Immunohistochemical localization of p21 WAF1/CIP1 in normal, hyperplastic, and neoplastic uterine tissues

Abstract

p21 WAF1/CIP1 is a nuclear protein that binds to cyclin-dependent kinase complexes (CDKs) and inhibits the activity of multiple kinases. These CDKs are involved in the regulation of cell cycle progression at several checkpoints. In this study, the authors have analyzed by immunohistochemistry the expression of p21 WAF1/CIP1 in normal uterine tissues, 12 endometrial hyperplasias, 17 endocervical adenocarcinomas, and 31 endometrial adenocarcinomas. In addition, a group of 10 leiomyomas and 10 uterine leiomyosarcomas were also stained. To evaluate cell proliferation, the monoclonal antibody Ki-67 was used in all of the available cases. Terminally differentiated epithelial endocervical and endometrial cells showed variable expression of p21 WAF1/CIP1, whereas the endometrial hyperplasias, and endocervical and endometrial adenocarcinomas showed decreased expression or were negative. All of the cases of cervical squamous dysplasia were positive.
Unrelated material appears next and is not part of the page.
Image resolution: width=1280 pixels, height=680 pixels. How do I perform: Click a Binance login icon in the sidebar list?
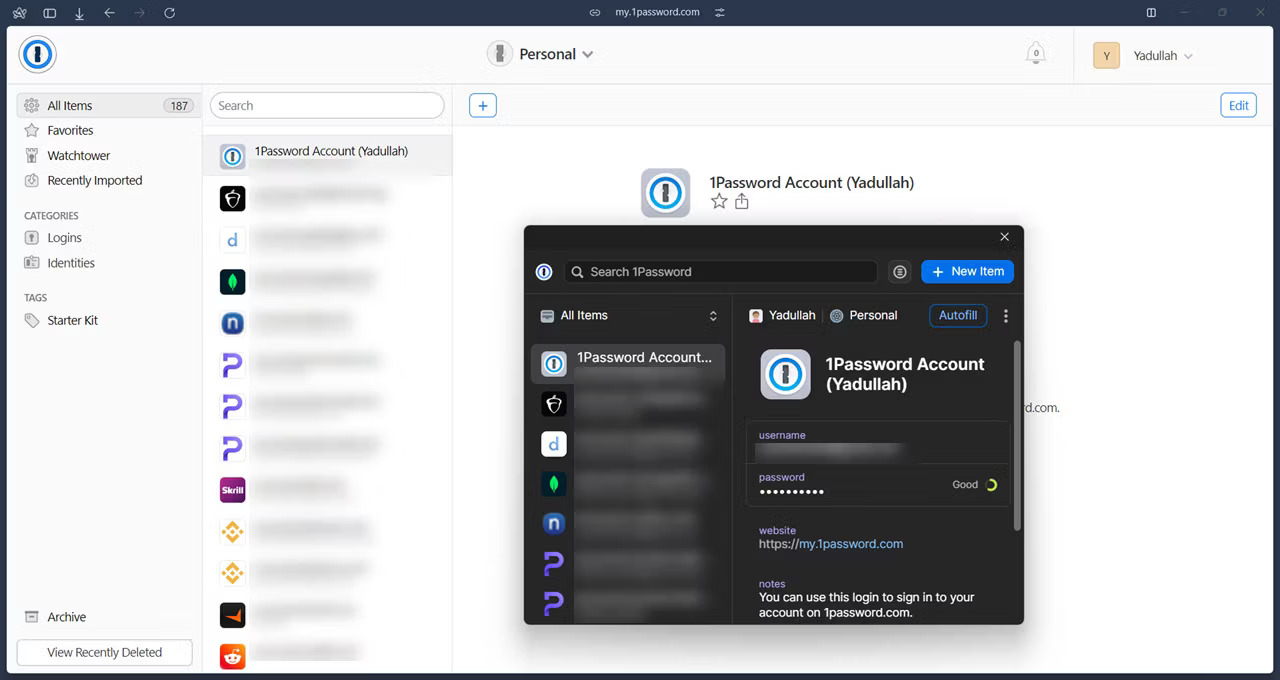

Normal smooth muscle cells and 50% of leiomyomas were negative, whereas all leiomyosarcomas showed expression of p21 WAF1/CIP1. These results indicate that p21 WAF1/CIP1 contributes to differentiation in normal endometrial and endocervical glands. The decreased expression of p21 WAF1/CIP1 in endometrial hyperplasias and carcinomas maybe important in the process of neoplastic transformation. The role of certain CDK inhibitors, such as p21 WAF1/CIP1, is different in epithelial and mesenchymal tumorigenesis in the uterus.